Aside from pure lambda calculus, most programming languages come equipped with "intrinsics", which for discussion I'll define as the collection of entities (types, functions, variables, properties, etc.) that are built-in or intrinsic to the language. Examples include Go's built-in append, function, core Python types like str and unicode that are (essentially) hardwired into __builtin__, built-in types like int, float, and char in C and C-derived languages,[1] and so forth. More broadly, this terminology may be slightly abused to include code that is technically library code (in that it may be separately importable), but which is usually not seen in source format because it is precompiled in a well-known location. (Many of the JVM built-in types like java.lang.String are of this character, and likewise the Go standard library as consumed by the go build command).

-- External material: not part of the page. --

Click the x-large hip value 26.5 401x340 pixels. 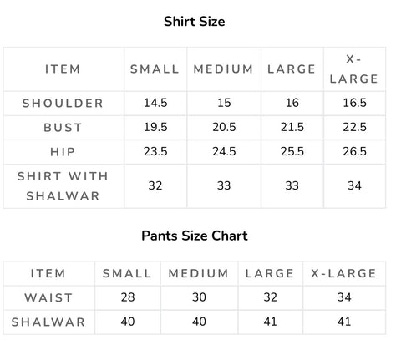point(354,152)
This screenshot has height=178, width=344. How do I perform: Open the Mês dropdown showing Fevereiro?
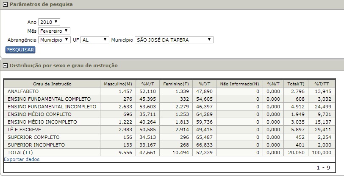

For indexing, intrinsics present a tricky challenge: You'd like to index them, since they are an important part of the language. But the nature of built-in objects is that they do not present as "compilations" in the usual sense: You don't necessarily get source for them as part of the build.

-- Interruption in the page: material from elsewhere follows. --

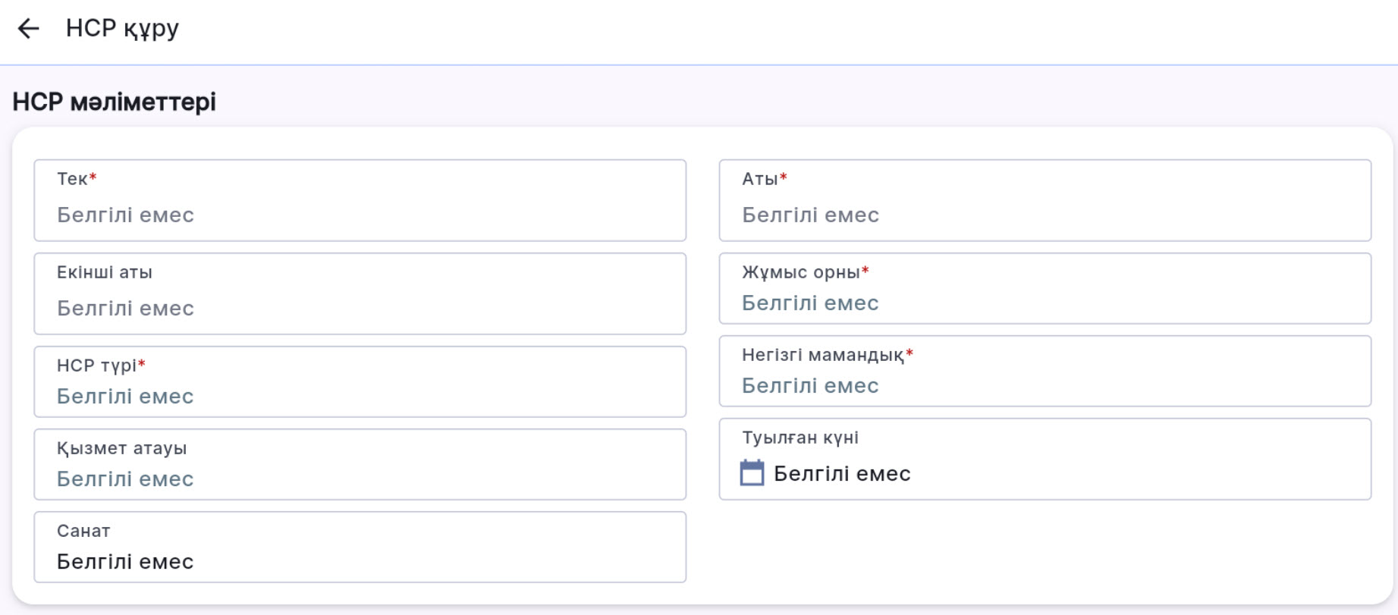Go back using the left arrow icon
Image resolution: width=1398 pixels, height=615 pixels.
[28, 29]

In some cases you could argue that cross-references for language intrinsics aren't necessary that useful: It isn't necessarily that helpful for a code browser to show you all the places where the built-in bool type is used, for example.[2] But even if you choose not to emit cross-references for intrinsics, tools need to be able to find links to things like canonical documentation (e.g., to have uses of str link to http://docs.python.org/3/library/stdtypes.html#str). This becomes especially important for "hosted" language such as Python, JavaScript, or Lua, where there are often additional intrinsics provided by the host environment (e.g., the browser, for ECMAScript applications) that aren't necessarily visible to the programmer given only the language specification.
We have traditionally handled this by having the language indexer generate data for intrinsics opportunistically: The first time the indexer sees a usage of some intrinsic object, it generates the relevant graph artifacts for it and then sets a flag to remember that it did so, so that it won't repeat the effort (or the data). This works reasonably well for small corpora, but has some pernicious side-effects:
- The indexer is no longer hermetic, since the cache carries state across multiple compilations.

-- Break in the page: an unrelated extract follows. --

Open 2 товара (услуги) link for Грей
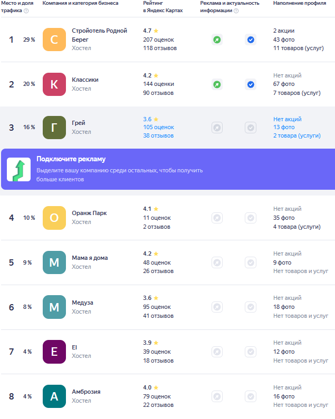The height and width of the screenshot is (419, 335). 296,136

- (For that reason) Indexer output can't be safely cached, since outputs may vary depending on order of analysis.
- On a large corpus, there may be a lot of duplicate data attributable to intrinsics, which increases storage and processing costs (sometimes quite substantially).
Because this issue affects virtually all languages in a similar way, I'd like to propose a more hermetic and reliable solution.
Proposal: For any language X, define a key compilation for X as a compilation unit with no source files or required inputs, whose VName has the following structure:
{ "language": "X", "corpus": "kythe/intrinsics", "path": "", "root": "" }
In other words the compilation has the language label for X, the special corpus label kythe/intrinsics, and all other VName fields empty except (optionally) the signature, which may contain a language-version label (e.g., java8, python3, etc.). The intended use of such a compilation is that:
- When indexing, generate exactly one such key compilation unit for each language to be indexed.
- Add the key compilation to the work list for the indexers of that language.
- Teach the indexers to recognize the key compilation, and in response to generate whatever data are useful for the intrinsics of the language (once).
This approach has the benefit that you need only generate the data for intrinsics once per corpus, and moreover gives you the ability to index intrinsics entirely separately and cache their results. Moreover, given that intrinsics change only rarely, you can sensibly afford to cache these data for a long time—it may only be necessary to update them when the indexer binary changes, or when a new release of the language is encountered.
Implementing this proposal fully will require that each language indexer be taught to recognize key compilations for its primary language label, and that any indexing installation be instrumented to inject a key compilation for each language sometime during the process. Otherwise, however, this should not require any schema changes (unless otherwise needed to model some specific language's intrinsics).
Notes:
[1] Actually int is a somewhat subtle case. A C compiler may define (e.g.) int via a typedef in a header file, mapped to some "real" (concrete) type with a different name; so the concrete type may vary in size and signedness depending on platform, flags, etc.
[2] It might be fun curiosity, but probably not that productive. And to answer such a query quickly may impose a substantial storage footprint.